◆ Excerpted text
......

As I sit here in the wee hours, unable to sleep, I am remembering. Where does all the time go? I find myself day dreaming more as I grow ever older. A flash of a memory will capture my attention, most often just a whisper in my ear that will bring a smile to my heart. Sometimes lingering awhile, it might follow me through my day.
Night dreams are more intense. They can ruin my day, the memory of an unsettling dream. Other times I will wake with intense joy to be alive as happy memories flood my waking hours. It is good to remember both the good and the bad, I suppose. You wouldn't have one without the other. I wonder if this is where all those mantras we give each other come from. You know the ones I mean. When one door closes, another opens. If it was meant to be, it was meant to be. Don't cry over spilt milk.
Days go on and life happens all around us. We have good days and we have bad days. We grumble and complain about all the little irritants life presents more often than we express gratitude for all the good life offers. We find it easier to complain than be thankful.
For the past several days I have been annoyed. Every little irritant magnified beyond what it should be. Maybe it is the constant headache I am besieged with, along with all my aches and pains that come with growing old. Just as many reasons for a smile come my way and I strive to be more aware of those.
The feeling of satisfaction upon completing a task goes along with sore muscles. The soft fur of my dogs' ears as I pet them. The limp, sleeping puppy on my lap. The same puppy that just peed on my floor. The sweet smell of freshly laundered sheets blowing on the line in the sunshine. Bounce will never reproduce that particular smell. The same sheets I had to remove from the bed after I heaved the fat cat to the floor. Ying and yang, some might say.
Life and death. Happens every single day. You go along assuming it won't touch you, forgetting that it is destiny. You hear about the deaths of friends loved ones and you momentarily feel a pang of grief for their loss. If you know them well, the grief will be yours as well. No matter if you are expecting it, it is always a shock.

......

◆ Activity list
A. In the essay on memory and growing older, what does the writer say Bounce will never reproduce?
B. List every mantra that the essay on memory and growing older quotes.
C. Carry on the essay on memory and growing older from the point where it stops, in the same voice.

◆ The data
......

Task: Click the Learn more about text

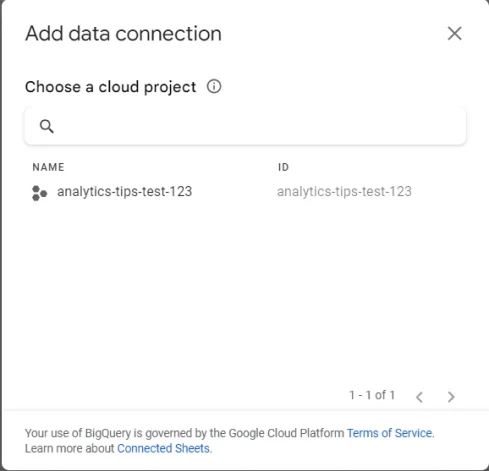Action: pos(70,448)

......

◆ Answers by item
A. The sweet smell of freshly laundered sheets blowing on the line in the sunshine.

B.
When one door closes, another opens.
If it was meant to be, it was meant to be.
Don't cry over spilt milk.

C.
My very first playmate in life would seem to be approaching her date with destiny. I was blissfully unaware of this until this morning. I had no idea she was even sick. My sister will become another statistic of COVID. Either way, she will be counted among the victims. If she responds and wakes, or if she doesn't, still a number to add to the ever growing list of those affected by COVID.
I will delay my trip south to get my second dose of the vaccine tomorrow, then load the RV while HeWho attends to an electrical issue in the park. This is not the trip I wanted to take. But, take it I must.
We had different views, my sister and I. We grew apart and became "polite" with each other, not able to find common ground. But when all is said and done, she was my sister. My one and only sibling. I would love nothing more than to have a big noisy argument with her right now. I keep hoping my phone will ring and my nephew will tell me her status has improved. I will still go, as she would come to me. I prefer to argue face to face, you know.
Knowing there is absolutely nothing I can do, other than pray is humbling. I don't know what to ask for, I don't know what she wants. We never talked about it, what she would prefer in her currant situation. I feel helpless and incredibly sad. My mother died suddenly, out of the blue, totally unexpected. My dad wasted slowly away and it still hit with the same intensity. You would think we would have talked about our own deaths more, but we didn't.
My first friend, my protector, my antagonist, my cheer leader and at times my enemy. My sister that I love for all her goodness and all her flaws, just like she loved me. I am just so very sad.